Action	Description	Roles
`secrets-manager.dashboard.view`	View the Secrets Manager dashboard.	Operator, Editor, Administrator
`secrets-manager.secret-group.create`	Create secret groups.	Manager
`secrets-manager.secret-group.update`	Update a secret group.	Manager
`secrets-manager.secret-group.delete`	Delete a secret group.	Manager
`secrets-manager.secret-group.read`	View the details of a secret group.	Reader, SecretsReader, Writer, Manager
`secrets-manager.secret-groups.list`	List the secret groups in your instance.	Reader, SecretsReader, Writer, Manager
`secrets-manager.secret.create`	Create a secret.	Writer, Manager
`secrets-manager.secret.read`	Get the value of a secret.	SecretsReader, Writer, Manager
`secrets-manager.secret.delete`	Delete a secret.	Manager
`secrets-manager.secrets.list`	List the secrets in your instance.	Reader, SecretsReader, Writer, Manager
`secrets-manager.secret-locks.create`	Create secret locks.	Writer, Manager
`secrets-manager.secret-locks.delete`	Delete secret locks.	Manager
`secrets-manager.secrets-locks.list`	List secret locks.	Reader, SecretsReader, Writer, Manager
`secrets-manager.secret-version-locks.create`	Create secret version locks.	Manager, Writer
`secrets-manager.secret-version-locks.list`	List secret version locks.	Manager, Reader, Writer, SecretsReader
`secrets-manager.secret-version-locks.delete`	Delete secret version locks.	Manager
`secrets-manager.secret-metadata.update`	Update the metadata of a secret.	Writer, Manager
`secrets-manager.secret-metadata.read`	View the metadata of a secret.	Reader, SecretsReader, Writer, Manager
`secrets-manager.secret-action.create`	Create a secret action.	Manager, Writer
`secrets-manager.secret-version.create`	Create a new secret version.	Manager, Writer
`secrets-manager.secret-version.read`	View the details of a secret version.	Manager, Writer, SecretsReader
`secrets-manager.secret-version-metadata.read`	View the metadata of a secret version.	Manager, Reader, Writer, SecretsReader
`secrets-manager.secret-version-action.create`	Create a secret version action.	Manager, Writer
`secrets-manager.configuration.create`	Create a new configuration.	Manager
`secrets-manager.configuration-action.create`	Create a new configuration action.	Manager
`secrets-manager.configurations.list`	List configurations.	Manager, Reader, Writer
`secrets-manager.configuration.read`	View the details of a configuration.	Manager
`secrets-manager.configuration.update`	Update a configuration.	Manager
`secrets-manager.configuration.delete`	Delete a configuration.	Manager
`secrets-manager.secret-versions.list`	List secret versions.	Reader, SecretsReader, Writer, Manager
`secrets-manager.endpoints.view`	Get service instance endpoints.	Reader, SecretsReader, Writer, Manager
`secrets-manager.notifications-registration.create`	Create a registration with Event Notifications.	Manager
`secrets-manager.notifications-registration.read`	Get Event Notifications registration details.	Reader, SecretsReader, Writer, Manager
`secrets-manager.notifications-registration.delete`	Delete an Event Notifications registration.	Manager
`secrets-manager.notifications-registration.test`	Send a test event.	Reader, SecretsReader, Writer, Manager

Assigning access to Secrets Manager

You can use the IBM Cloud console, CLI, or APIs to assign different levels of access to Secrets Manager resources in your account.
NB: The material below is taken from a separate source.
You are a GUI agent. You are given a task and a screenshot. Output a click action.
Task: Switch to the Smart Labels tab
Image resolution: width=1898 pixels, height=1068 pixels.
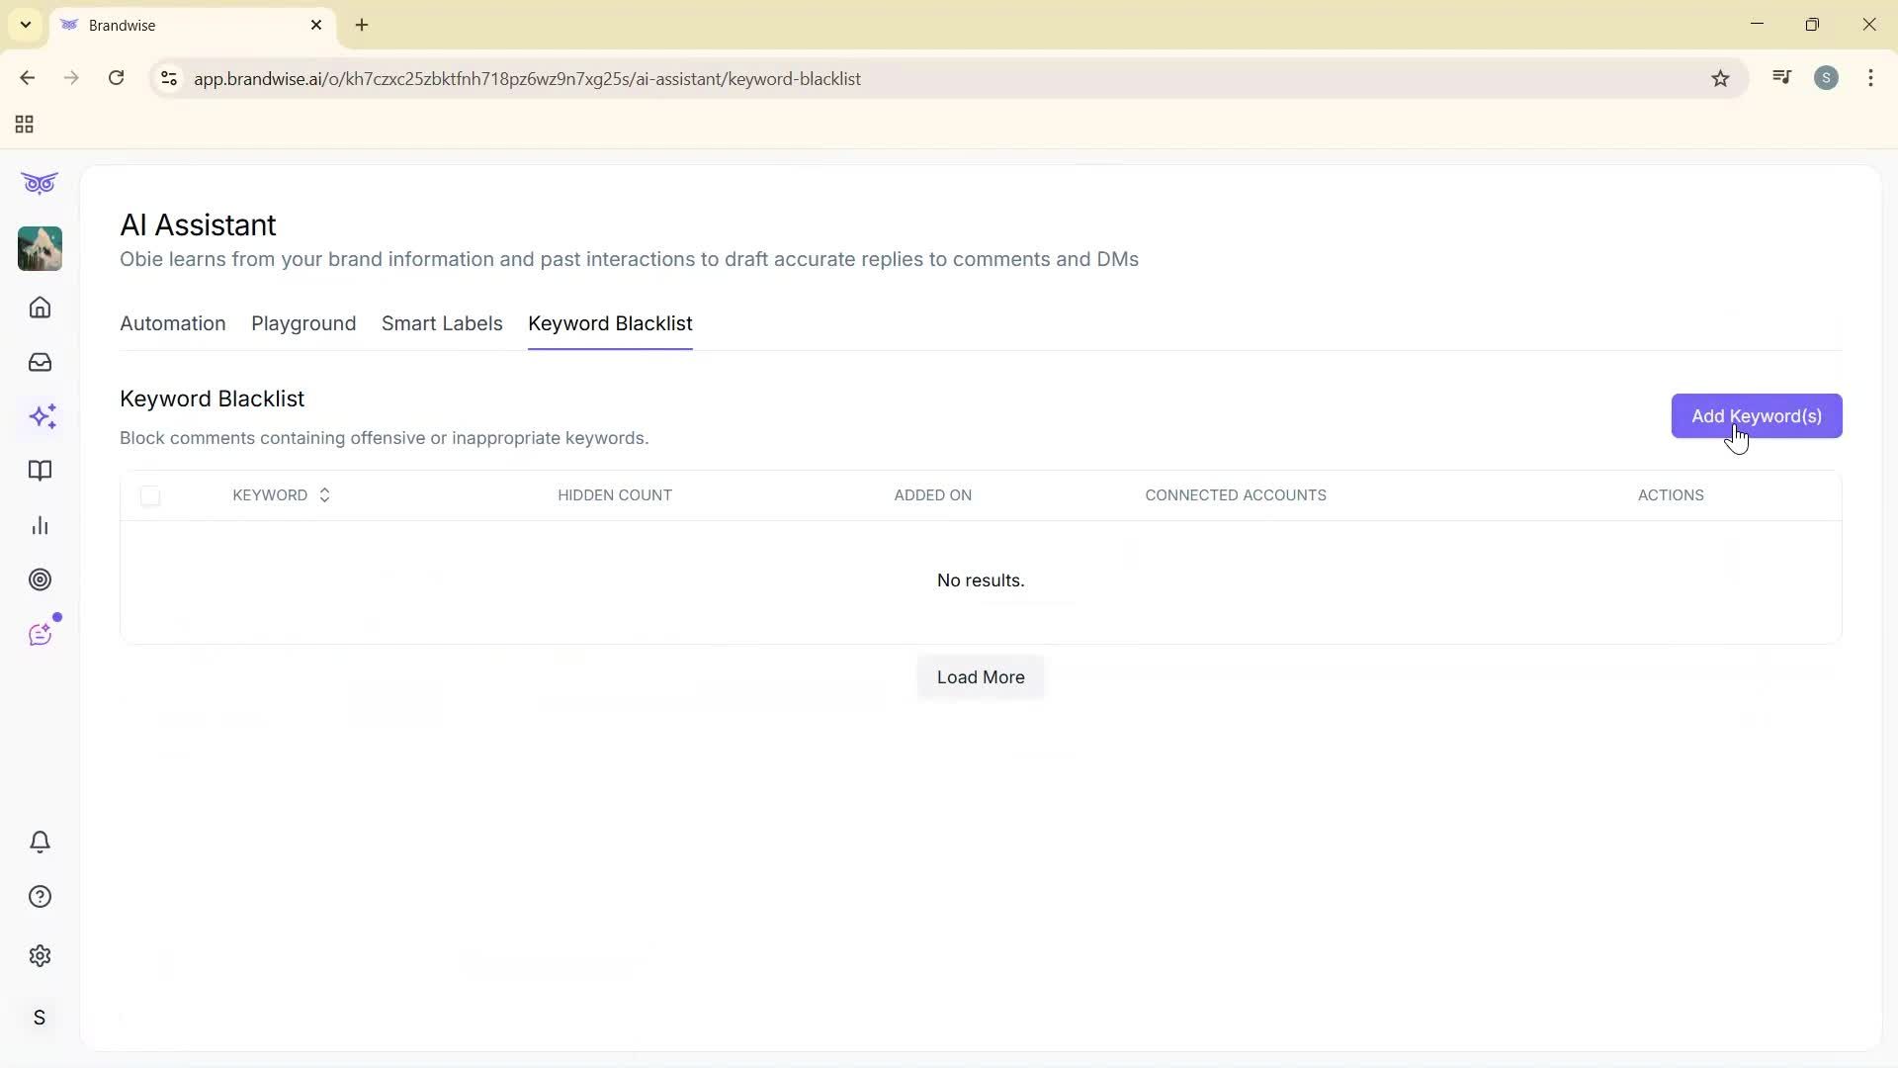(x=442, y=323)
You can assign access at the instance level, or you can narrow access to a secret group that contains one or more secrets. For more information, see Assigning access to Secrets Manager.

To learn about using the IBM Cloud CLI to assign access, check out the IBM Cloud CLI reference. When you create an access policy for Secrets Manager by using the IBM Cloud CLI or APIs, use secrets-manager for the service name in the CLI command or API call.